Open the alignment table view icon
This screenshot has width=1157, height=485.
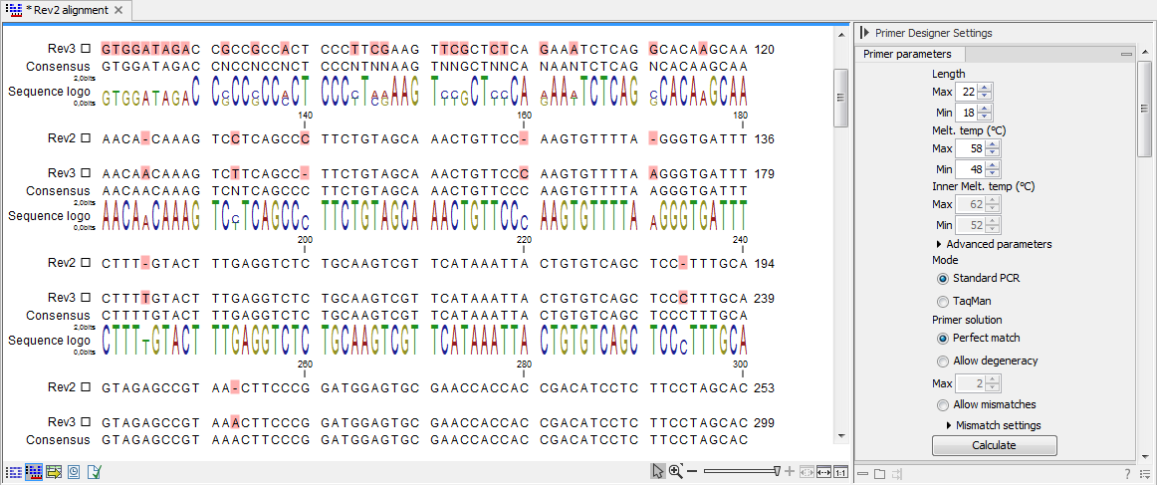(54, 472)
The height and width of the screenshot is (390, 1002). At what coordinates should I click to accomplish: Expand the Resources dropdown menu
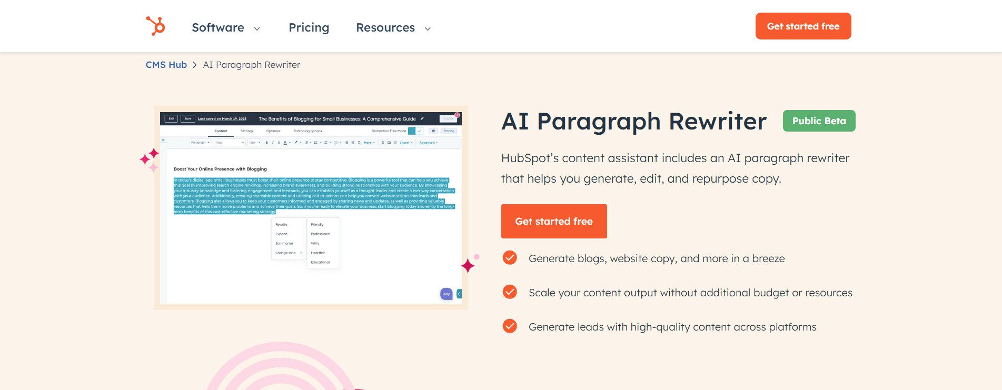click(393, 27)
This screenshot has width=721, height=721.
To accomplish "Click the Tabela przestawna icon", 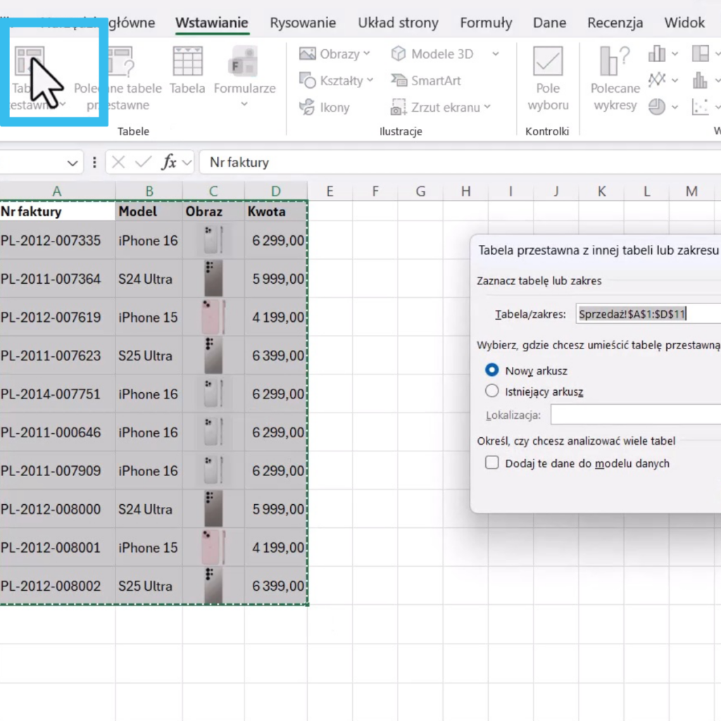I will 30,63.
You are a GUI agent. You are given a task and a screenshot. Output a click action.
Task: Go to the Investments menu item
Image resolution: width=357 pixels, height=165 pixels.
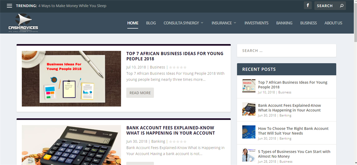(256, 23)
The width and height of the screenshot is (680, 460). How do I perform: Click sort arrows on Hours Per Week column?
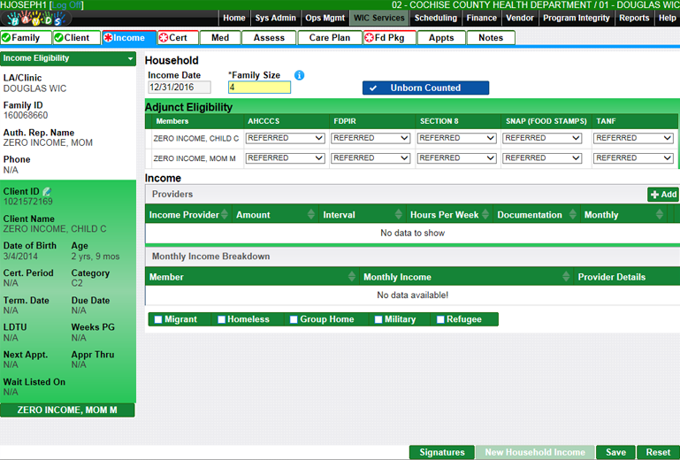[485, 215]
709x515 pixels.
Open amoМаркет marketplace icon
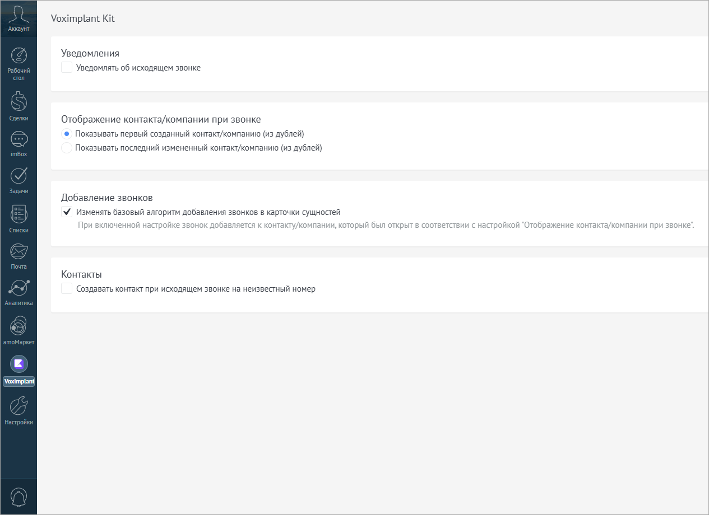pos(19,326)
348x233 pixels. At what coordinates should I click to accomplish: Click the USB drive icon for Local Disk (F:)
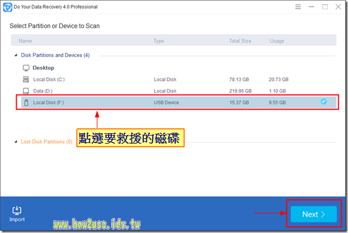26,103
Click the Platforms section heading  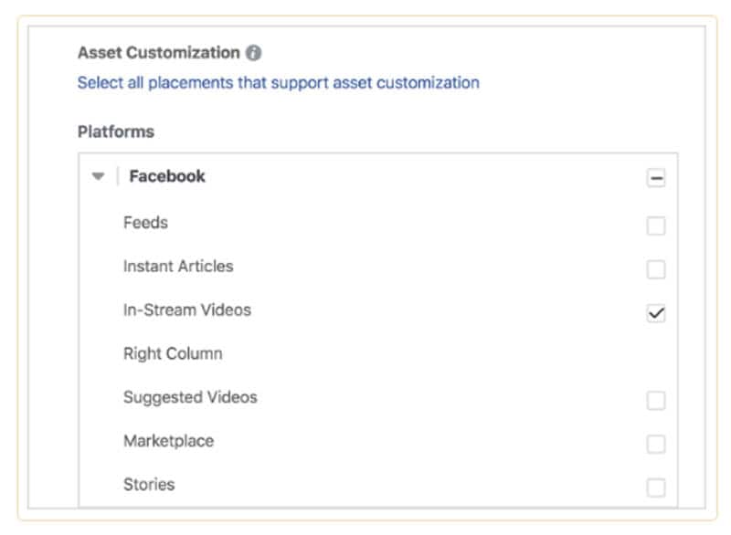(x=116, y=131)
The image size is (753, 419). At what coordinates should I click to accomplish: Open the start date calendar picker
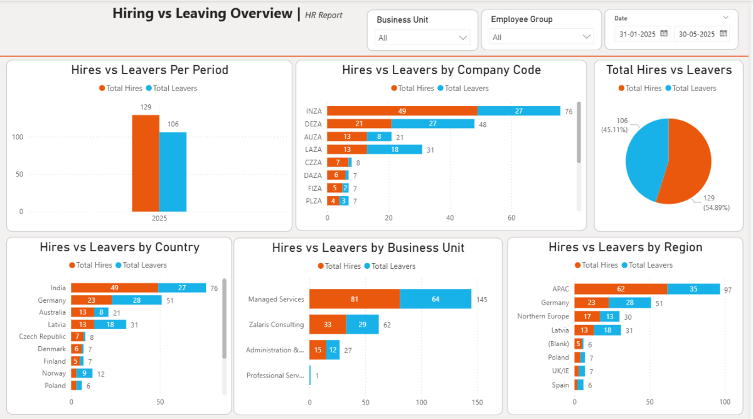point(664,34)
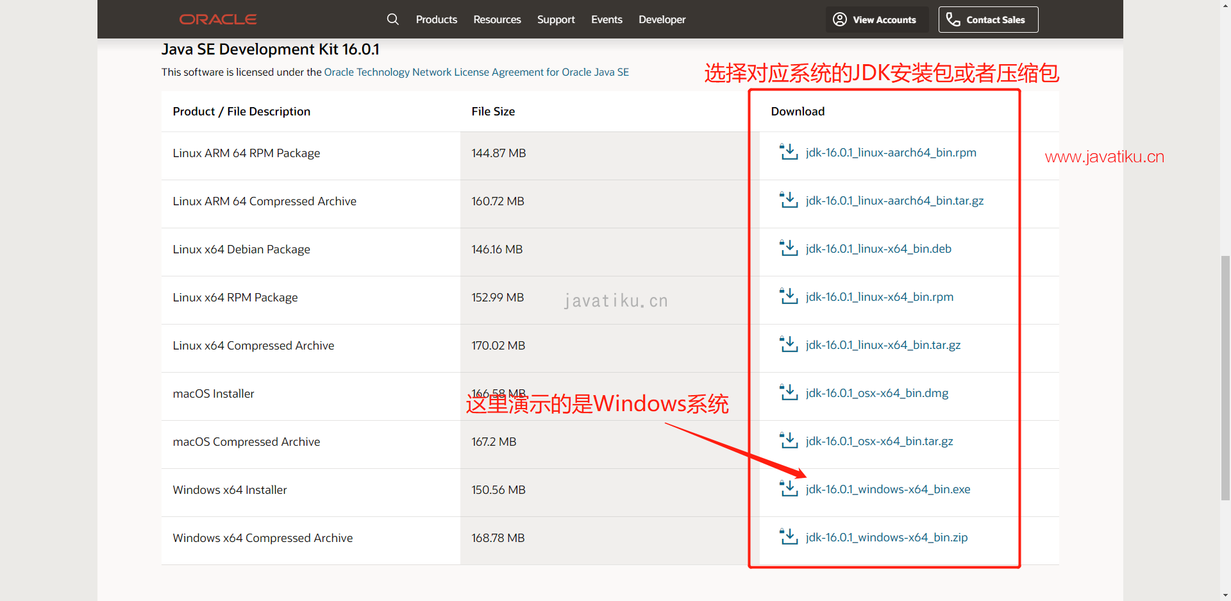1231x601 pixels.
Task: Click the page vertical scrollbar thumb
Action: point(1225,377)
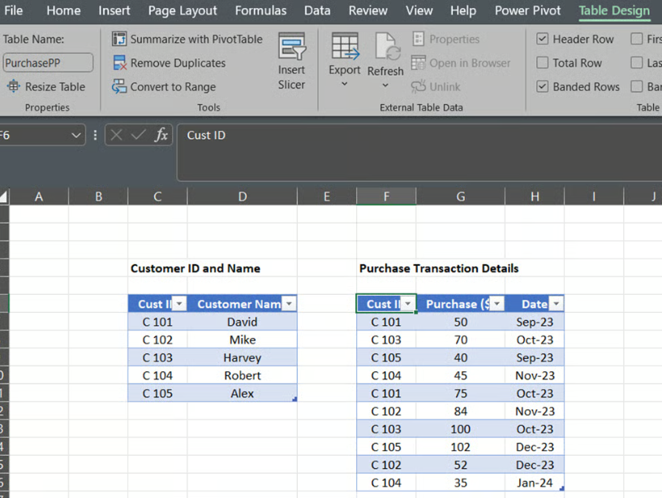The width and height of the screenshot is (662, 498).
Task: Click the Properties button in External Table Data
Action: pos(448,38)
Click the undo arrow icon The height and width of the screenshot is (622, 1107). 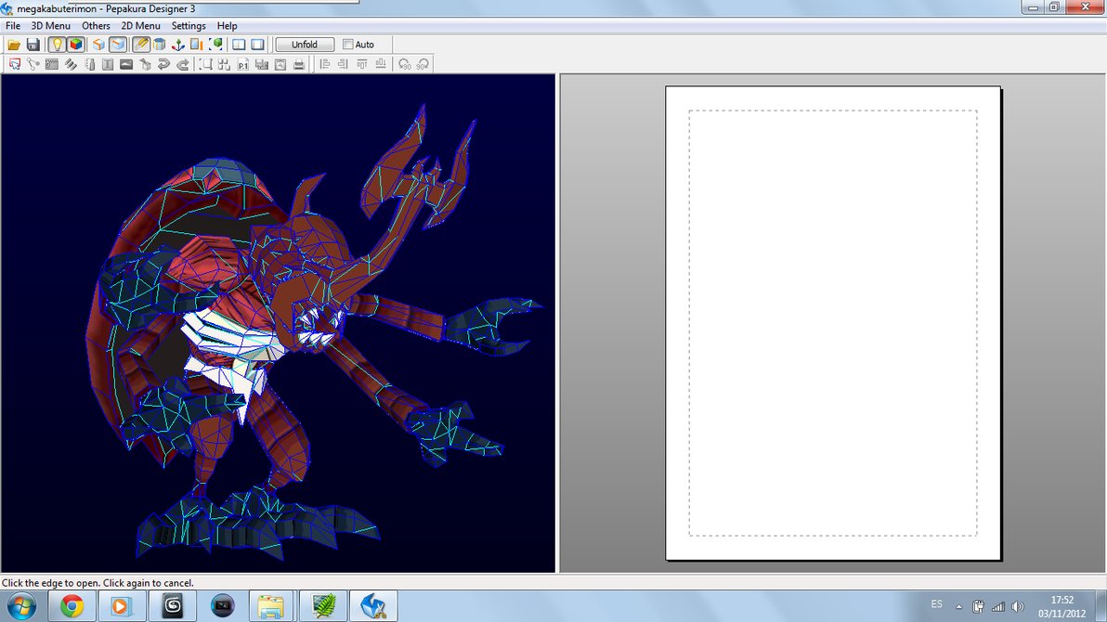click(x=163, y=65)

------------------------------------------------------------

• **Problem requirements**
Return only the lines from the start of the data through the line that contains "This screenshot has width=721, height=721.", please, copying them exactly and omitting all pictures.

• **Answer below**
Open the alignment table view icon
This screenshot has width=1157, height=485.
(54, 472)
The height and width of the screenshot is (390, 1002). At what coordinates should I click to accomplish: Expand the Resources dropdown menu
click(393, 27)
This screenshot has width=721, height=721.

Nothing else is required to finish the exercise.